Everything in evolution is about conservation. What do we really need? What’s important? Social systems take up a lot of space in our brain and they require a lot of energy. That means we need to find more stuff to eat and that can mean putting our lives in danger. The prefrontal cortex, the area of the brain that helps us get along, think about others, imagine something, look at past and future, this is the part of the brain that evolved. It grew because our survival depended on it. We needed the capacity to work with large groups, to persuade, to remember, to build connections and trust, and most importantly, to tell a story and believe that story.

We survived by telling stories.

We survived by creating lies.

Lies that would inspire you to take the risk of working together for one cause, for one goal, or for the spirit of fire or the spirit of the great bear, or God.
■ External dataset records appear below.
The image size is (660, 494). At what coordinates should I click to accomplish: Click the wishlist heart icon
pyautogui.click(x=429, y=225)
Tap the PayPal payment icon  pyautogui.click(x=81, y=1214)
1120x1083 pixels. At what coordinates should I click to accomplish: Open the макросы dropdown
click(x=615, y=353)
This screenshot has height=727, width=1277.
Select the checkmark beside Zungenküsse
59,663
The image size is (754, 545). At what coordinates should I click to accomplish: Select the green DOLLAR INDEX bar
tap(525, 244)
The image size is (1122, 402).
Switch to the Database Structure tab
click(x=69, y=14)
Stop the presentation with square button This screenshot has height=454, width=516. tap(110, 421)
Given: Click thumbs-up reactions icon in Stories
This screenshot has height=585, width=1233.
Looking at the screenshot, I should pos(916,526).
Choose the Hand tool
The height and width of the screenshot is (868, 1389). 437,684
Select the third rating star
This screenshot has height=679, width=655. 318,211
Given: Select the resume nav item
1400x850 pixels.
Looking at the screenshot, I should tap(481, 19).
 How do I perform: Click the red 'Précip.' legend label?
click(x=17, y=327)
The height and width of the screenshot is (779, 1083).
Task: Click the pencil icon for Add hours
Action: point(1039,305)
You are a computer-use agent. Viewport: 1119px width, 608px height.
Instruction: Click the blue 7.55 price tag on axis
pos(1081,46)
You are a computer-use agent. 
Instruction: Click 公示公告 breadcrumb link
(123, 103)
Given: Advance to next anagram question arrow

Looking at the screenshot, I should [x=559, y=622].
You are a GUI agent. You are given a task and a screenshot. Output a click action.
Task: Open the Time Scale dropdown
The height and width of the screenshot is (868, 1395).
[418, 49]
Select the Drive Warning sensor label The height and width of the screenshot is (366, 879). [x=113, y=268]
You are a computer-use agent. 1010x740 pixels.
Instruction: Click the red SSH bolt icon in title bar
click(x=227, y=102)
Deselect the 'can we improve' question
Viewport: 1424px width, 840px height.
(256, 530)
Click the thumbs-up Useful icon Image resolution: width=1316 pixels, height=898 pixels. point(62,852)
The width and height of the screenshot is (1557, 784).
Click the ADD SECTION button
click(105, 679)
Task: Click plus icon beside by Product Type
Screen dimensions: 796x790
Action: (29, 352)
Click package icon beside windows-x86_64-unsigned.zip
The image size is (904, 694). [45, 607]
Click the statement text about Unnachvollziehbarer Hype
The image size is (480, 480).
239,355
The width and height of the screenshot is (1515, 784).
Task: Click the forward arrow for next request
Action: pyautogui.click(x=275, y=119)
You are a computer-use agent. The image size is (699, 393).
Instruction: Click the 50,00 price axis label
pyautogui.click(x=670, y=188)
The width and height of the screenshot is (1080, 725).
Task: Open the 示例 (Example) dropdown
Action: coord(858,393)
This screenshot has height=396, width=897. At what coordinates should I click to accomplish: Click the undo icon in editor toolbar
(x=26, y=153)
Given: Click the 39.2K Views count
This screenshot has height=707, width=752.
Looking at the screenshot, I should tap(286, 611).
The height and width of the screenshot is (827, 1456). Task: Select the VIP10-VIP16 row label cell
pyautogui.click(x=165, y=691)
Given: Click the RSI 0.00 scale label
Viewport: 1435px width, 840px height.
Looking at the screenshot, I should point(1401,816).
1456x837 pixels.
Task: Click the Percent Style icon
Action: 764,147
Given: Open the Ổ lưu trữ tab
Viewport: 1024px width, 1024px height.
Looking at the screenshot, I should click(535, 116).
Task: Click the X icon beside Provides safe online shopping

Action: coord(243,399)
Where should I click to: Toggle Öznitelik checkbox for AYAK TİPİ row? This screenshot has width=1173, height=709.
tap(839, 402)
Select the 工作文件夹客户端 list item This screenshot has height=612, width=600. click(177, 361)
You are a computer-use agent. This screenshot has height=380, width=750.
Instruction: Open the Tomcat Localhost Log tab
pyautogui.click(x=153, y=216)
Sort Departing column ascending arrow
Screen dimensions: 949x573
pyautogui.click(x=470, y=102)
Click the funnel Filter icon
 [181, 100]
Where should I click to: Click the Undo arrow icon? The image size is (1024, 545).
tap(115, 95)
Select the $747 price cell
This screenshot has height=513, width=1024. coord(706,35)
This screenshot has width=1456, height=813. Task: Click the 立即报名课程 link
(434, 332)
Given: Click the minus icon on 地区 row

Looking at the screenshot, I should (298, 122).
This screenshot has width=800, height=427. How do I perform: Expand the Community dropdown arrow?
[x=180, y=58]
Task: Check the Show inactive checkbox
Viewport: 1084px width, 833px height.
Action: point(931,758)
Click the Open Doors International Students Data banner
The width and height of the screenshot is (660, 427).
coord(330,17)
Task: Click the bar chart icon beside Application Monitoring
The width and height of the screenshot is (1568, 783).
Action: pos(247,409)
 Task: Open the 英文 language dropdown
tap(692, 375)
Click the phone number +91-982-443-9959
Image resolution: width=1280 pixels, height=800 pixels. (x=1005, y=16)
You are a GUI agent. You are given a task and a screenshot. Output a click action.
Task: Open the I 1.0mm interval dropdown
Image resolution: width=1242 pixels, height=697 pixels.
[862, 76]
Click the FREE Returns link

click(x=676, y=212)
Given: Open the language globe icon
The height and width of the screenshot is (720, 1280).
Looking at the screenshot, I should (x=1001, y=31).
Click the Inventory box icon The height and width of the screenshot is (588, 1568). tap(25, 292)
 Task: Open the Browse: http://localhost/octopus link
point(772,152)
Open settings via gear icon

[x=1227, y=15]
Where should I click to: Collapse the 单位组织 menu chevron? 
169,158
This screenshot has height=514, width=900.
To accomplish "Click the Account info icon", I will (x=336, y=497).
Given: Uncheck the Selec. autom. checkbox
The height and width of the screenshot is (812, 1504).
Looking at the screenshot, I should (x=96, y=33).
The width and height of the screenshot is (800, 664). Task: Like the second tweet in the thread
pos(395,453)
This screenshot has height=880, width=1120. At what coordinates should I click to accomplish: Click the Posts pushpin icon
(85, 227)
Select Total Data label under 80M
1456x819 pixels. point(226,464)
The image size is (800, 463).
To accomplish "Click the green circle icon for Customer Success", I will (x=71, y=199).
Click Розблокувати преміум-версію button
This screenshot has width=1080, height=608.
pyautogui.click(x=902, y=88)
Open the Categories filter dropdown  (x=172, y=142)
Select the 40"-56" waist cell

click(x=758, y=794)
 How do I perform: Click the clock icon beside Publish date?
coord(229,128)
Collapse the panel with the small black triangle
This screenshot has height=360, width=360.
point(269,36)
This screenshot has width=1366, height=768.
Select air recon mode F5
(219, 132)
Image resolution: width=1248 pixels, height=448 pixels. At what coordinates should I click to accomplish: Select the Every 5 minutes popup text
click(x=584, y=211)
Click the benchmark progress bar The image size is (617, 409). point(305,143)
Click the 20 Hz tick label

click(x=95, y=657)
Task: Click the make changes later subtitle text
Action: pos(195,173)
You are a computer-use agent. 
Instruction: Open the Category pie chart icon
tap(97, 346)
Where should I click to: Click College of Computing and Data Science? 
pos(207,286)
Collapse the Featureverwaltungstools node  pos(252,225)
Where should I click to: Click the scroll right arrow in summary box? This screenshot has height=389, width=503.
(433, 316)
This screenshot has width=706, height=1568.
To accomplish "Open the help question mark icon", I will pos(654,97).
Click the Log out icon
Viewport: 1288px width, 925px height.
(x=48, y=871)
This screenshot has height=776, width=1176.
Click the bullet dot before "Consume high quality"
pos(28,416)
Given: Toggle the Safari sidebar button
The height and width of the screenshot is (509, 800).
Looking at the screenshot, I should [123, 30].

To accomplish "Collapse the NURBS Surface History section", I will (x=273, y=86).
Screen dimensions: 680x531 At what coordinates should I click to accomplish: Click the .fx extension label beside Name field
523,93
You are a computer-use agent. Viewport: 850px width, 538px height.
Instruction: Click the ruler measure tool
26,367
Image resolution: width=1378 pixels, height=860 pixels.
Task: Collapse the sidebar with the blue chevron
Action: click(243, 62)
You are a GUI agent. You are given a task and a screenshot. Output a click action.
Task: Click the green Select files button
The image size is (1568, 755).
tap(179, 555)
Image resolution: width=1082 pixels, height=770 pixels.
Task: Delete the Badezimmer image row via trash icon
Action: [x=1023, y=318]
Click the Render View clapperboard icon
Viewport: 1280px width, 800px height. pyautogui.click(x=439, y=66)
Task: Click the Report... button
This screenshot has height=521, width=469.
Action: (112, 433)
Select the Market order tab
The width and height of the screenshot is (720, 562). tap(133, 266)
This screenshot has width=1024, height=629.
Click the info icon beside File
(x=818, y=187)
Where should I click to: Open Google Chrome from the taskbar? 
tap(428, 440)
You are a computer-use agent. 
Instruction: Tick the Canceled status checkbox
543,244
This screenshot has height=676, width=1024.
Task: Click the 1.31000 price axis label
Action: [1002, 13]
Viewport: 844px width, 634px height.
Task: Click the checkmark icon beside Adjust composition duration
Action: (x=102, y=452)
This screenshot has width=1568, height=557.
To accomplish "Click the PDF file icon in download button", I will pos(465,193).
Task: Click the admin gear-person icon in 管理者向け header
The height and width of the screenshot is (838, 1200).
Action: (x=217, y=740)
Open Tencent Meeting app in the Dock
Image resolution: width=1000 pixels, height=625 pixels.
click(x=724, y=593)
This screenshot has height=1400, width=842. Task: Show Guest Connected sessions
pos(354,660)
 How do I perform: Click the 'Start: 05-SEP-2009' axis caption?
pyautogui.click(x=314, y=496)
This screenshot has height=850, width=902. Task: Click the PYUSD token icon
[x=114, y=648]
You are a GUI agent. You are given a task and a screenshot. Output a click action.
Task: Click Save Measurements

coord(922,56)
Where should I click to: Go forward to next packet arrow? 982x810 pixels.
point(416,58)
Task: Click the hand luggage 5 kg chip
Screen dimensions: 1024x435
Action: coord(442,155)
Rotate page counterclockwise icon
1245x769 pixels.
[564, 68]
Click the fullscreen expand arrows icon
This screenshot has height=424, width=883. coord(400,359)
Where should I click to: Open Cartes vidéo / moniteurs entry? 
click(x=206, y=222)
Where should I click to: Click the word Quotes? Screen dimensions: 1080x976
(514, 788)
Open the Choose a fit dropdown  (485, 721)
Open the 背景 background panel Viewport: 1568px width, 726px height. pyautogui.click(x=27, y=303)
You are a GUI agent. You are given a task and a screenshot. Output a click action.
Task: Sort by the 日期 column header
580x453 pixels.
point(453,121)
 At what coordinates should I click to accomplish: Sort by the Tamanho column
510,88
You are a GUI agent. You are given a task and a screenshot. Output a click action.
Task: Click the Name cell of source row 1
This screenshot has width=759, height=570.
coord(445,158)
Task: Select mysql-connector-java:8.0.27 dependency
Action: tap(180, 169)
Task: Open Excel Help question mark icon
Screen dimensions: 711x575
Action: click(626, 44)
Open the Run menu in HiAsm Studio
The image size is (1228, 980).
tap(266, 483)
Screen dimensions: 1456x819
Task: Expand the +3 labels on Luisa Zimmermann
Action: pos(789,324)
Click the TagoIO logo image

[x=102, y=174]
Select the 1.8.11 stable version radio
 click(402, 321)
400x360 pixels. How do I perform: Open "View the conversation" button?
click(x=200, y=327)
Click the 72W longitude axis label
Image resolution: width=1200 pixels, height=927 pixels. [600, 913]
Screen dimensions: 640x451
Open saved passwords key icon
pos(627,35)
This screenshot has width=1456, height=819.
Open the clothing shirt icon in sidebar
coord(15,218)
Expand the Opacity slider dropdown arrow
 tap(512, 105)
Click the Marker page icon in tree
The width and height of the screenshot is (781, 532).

Lies that would enable you to sacrifice yourself for the greater good — for the story — for the big tribe.

Our stories save us and our stories kill us.

Brett Weinstein, an evolutionary sociologist coined the term “metaphorical truth” as a truth that is wrong, but if you behave as if it is correct you come out ahead. Believing a metaphorical truth advances a species. They are systems of belief that save the people until modernity evolves, and then metaphorical truths run their course and get replaced by new stories. Every story advances civilization and is meant to precede the story before it in increments.

We don’t do well, when we are in the transition of a new metaphorical truth.

A nation is a story.

Money is a story.

Throwing a virgin into the volcano to appease the angry gods is a story.

Religion is a story.

We don’t do well, when we are in the transition of a new metaphorical truth. Right now we are in one of those moments. Thomas Kuhn might call this a paradigm shift. Yuval Harari would describe this as a function of our evolving species that allowed us to adapt and work together to sacrifice and make choices that serve the greater good over the one or some.

How did Homo Sapiens survive? We survived by telling a collective lie. Over and over and over again, evolving, moving, shifting and over time moving us forward.

How will Homo Sapiens continue to survive? By doing the same thing, except now, today, the collective ‘metaphorical truth,’ the one we are familiar with, that gives us an illusion of certainty, familiarity and safety, it has to die. It has to die and we have to go back into the savannah, into empty space, vulnerable, hungry, lonely, crazy or inspired. It is our turn to be that monkey, that one who steps forward to tell a different story, a different lie.

Who will volunteer to be that brave monkey?